Aim of the exercise: Please copy out the material below word for word, leaving out the pictures.

── Available data

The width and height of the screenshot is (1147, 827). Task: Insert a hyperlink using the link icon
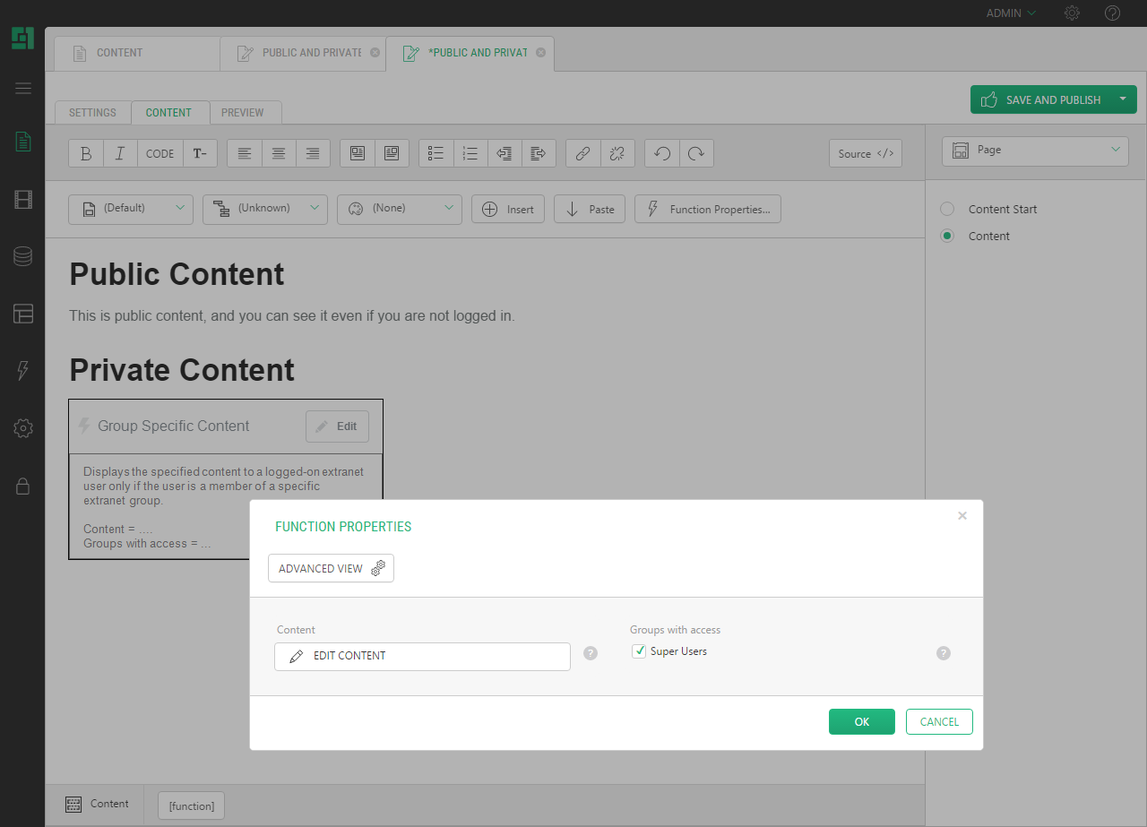582,153
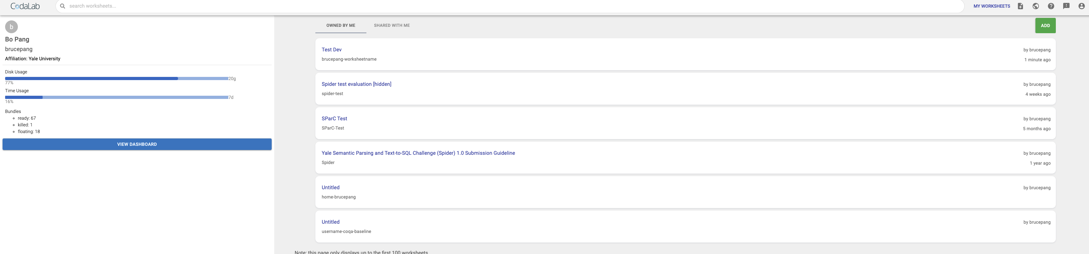Open the Untitled home-brucepang worksheet
This screenshot has width=1089, height=254.
click(x=330, y=187)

────

Exercise output:
The width and height of the screenshot is (1147, 827). Task: Insert a hyperlink using the link icon
582,153
Open the Untitled home-brucepang worksheet
This screenshot has width=1089, height=254.
click(x=330, y=187)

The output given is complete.